(DOCUMENT EXCERPT Opens)

At a Glance
- A 15-year-old transgender girl could lose her spot on West Virginia’s girls’ track team
- More than two dozen states have passed similar bans on transgender athletes
- The court’s ruling could reshape Title IX protections for transgender students
- Why it matters: The decision will determine whether thousands of trans students can keep competing in sports that align with their gender identity
The Supreme Court will hear arguments Tuesday on whether state laws banning transgender girls from girls’ sports violate the Constitution and Title IX, setting up a landmark ruling expected by early summer that could end Becky Pepper-Jackson’s track season for good.
A Rising Athlete Faces a Wall
Pepper-Jackson, now a 15-year-old sophomore, placed third in the discus and eighth in shot put during her first high-school season last year. She trains at school and in her backyard, lifting weights and throwing until dark. Her improvement has drawn praise-and scrutiny.
West Virginia’s law bars transgender girls from girls’ teams. Lower courts have blocked the ban for now, but the conservative-leaning Supreme Court has recently allowed other restrictions on transgender people to take effect.
If the justices side with the state, Pepper-Jackson’s season that starts in March could be her last.
Two Cases, One Question
The court will hear a pair of challenges: Pepper-Jackson’s suit against West Virginia and Lindsay Hecox’s challenge to Idaho’s ban. Both laws were passed by Republican-led legislatures that argue biological differences give transgender girls an unfair edge.
State attorneys general contend the bans protect fairness for cisgender girls. “There are immutable physical and biological characteristic differences between men and women that make men bigger, stronger, and faster than women,” West Virginia Attorney General JB McCuskey told Ethan R. Coleman. He said he knows of no other transgender athlete competing in the state.
The Biden administration has reversed course; President Trump’s second-term executive orders removed protections for transgender people and declared gender fixed at birth.
A Family’s Fight
Pepper-Jackson has identified as a girl since third grade and has taken puberty blockers. Since the Supreme Court upheld state bans on gender-affirming care for minors, she travels out of state for treatment.
Her mother, Heather Jackson, calls the ban “hatred” aimed at a marginalized group. Pepper-Jackson says teammates have mostly accepted her, but at last year’s championship meet, one competitor wore a T-shirt that read, “Men Don’t Belong in Women’s Sports.”

(DOCUMENT EXCERPT Closes)
(RECORD SET Opens)

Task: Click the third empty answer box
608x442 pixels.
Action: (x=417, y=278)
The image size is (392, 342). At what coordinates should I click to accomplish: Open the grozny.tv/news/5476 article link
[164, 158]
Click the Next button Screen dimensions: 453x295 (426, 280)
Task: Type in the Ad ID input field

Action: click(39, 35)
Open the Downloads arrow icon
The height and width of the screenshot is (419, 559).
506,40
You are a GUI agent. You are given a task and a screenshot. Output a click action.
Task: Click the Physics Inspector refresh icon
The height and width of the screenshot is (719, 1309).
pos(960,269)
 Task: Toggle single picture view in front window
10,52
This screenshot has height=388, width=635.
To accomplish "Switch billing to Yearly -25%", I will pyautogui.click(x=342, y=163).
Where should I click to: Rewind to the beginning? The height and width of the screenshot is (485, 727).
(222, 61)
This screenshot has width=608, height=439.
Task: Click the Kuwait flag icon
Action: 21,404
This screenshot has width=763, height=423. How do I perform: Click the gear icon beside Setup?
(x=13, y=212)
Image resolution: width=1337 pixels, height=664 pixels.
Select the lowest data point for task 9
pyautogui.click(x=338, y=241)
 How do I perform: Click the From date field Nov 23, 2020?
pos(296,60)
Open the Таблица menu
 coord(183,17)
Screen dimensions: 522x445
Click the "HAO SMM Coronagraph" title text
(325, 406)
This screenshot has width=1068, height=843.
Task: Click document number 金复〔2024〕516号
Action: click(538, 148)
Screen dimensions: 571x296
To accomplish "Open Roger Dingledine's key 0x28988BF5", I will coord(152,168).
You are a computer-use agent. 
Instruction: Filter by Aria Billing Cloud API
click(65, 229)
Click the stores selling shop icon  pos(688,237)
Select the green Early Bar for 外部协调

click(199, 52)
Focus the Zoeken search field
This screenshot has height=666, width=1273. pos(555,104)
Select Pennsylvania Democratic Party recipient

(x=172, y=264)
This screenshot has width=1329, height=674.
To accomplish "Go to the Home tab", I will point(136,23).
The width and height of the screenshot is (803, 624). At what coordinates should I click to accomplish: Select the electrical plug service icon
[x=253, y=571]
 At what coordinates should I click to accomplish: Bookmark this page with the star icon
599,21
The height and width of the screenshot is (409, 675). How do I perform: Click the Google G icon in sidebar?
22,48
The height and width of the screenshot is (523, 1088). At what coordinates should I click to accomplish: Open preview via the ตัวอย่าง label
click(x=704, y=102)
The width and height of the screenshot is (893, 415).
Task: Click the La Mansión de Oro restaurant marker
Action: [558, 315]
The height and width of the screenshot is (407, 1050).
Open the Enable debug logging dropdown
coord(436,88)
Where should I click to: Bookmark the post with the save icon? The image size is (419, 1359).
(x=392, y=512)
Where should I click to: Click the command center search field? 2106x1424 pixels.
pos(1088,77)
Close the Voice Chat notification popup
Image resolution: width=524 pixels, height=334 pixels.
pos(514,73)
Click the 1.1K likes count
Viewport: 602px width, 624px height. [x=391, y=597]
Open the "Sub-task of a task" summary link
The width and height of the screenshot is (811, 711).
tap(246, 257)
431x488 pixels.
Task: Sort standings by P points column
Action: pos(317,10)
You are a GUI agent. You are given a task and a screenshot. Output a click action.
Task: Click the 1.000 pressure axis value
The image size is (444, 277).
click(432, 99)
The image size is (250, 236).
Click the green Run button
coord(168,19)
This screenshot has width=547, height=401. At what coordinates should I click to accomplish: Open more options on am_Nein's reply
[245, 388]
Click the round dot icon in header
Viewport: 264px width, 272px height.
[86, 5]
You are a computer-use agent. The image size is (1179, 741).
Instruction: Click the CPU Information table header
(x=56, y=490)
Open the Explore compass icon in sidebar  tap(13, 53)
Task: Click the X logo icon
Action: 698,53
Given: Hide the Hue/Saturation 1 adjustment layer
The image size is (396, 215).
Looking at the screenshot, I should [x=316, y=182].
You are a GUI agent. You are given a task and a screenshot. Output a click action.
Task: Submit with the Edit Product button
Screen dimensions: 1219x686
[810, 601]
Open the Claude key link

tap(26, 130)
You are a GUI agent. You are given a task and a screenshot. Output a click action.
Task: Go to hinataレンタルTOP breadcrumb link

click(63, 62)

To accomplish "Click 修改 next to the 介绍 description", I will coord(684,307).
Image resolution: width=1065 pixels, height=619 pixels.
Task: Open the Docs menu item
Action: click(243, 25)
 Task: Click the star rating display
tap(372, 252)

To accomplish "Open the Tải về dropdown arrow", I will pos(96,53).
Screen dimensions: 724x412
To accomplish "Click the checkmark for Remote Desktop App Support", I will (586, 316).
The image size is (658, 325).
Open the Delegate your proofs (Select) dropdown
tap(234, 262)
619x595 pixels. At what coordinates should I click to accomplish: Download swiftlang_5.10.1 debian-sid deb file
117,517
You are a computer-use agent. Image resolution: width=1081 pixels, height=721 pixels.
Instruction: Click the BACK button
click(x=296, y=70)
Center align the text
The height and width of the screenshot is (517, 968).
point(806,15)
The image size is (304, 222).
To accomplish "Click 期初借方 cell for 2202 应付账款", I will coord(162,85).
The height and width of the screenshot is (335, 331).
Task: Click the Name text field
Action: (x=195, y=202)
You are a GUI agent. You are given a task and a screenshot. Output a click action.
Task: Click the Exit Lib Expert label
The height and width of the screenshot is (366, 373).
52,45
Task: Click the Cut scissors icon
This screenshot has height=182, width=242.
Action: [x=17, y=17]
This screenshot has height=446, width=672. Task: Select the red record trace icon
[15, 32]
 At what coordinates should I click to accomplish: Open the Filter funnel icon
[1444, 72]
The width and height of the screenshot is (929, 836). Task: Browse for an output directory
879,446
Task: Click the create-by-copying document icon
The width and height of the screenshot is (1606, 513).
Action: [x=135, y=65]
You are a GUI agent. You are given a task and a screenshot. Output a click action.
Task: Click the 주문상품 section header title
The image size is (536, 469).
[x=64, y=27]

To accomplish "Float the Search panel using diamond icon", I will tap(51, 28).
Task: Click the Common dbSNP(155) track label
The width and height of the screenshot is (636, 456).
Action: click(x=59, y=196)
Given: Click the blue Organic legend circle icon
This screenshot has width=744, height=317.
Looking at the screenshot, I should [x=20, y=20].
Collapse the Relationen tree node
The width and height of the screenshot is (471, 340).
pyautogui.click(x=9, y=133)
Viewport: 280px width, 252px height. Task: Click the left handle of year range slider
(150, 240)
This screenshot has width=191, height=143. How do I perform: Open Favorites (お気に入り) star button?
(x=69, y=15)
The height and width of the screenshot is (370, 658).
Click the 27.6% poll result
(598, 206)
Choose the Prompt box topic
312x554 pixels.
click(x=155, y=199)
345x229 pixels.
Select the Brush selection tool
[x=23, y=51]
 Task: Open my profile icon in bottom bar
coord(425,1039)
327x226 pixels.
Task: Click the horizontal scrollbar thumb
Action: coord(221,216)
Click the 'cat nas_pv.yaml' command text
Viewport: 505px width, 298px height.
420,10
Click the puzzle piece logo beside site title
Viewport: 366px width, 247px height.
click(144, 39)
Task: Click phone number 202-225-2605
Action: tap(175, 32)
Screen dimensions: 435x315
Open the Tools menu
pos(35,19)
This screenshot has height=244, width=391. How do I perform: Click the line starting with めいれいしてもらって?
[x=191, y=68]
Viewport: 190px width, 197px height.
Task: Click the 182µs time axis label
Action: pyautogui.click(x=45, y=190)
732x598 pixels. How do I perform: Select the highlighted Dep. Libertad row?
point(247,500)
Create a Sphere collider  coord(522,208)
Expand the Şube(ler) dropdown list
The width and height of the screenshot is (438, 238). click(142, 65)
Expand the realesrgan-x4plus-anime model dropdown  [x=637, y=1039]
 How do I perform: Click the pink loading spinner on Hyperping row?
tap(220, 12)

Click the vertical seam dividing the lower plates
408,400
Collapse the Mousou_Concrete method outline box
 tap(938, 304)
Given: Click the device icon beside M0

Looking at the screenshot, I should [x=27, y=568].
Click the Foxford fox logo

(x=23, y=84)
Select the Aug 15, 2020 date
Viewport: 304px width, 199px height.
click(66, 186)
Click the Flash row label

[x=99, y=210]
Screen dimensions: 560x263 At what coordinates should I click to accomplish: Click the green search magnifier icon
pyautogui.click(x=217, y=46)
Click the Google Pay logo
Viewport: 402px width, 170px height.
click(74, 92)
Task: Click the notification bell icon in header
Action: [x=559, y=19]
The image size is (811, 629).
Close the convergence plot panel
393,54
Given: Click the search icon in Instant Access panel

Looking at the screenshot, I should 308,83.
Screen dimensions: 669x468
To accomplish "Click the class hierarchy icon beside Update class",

(RECORD SET Closes)

From the article on the Supreme Court transgender sports case, quote the passage starting with "If the justices" and going on through "an unfair edge.".

TASK ANSWER -
If the justices side with the state, Pepper-Jackson’s season that starts in March could be her last.
Two Cases, One Question
The court will hear a pair of challenges: Pepper-Jackson’s suit against West Virginia and Lindsay Hecox’s challenge to Idaho’s ban. Both laws were passed by Republican-led legislatures that argue biological differences give transgender girls an unfair edge.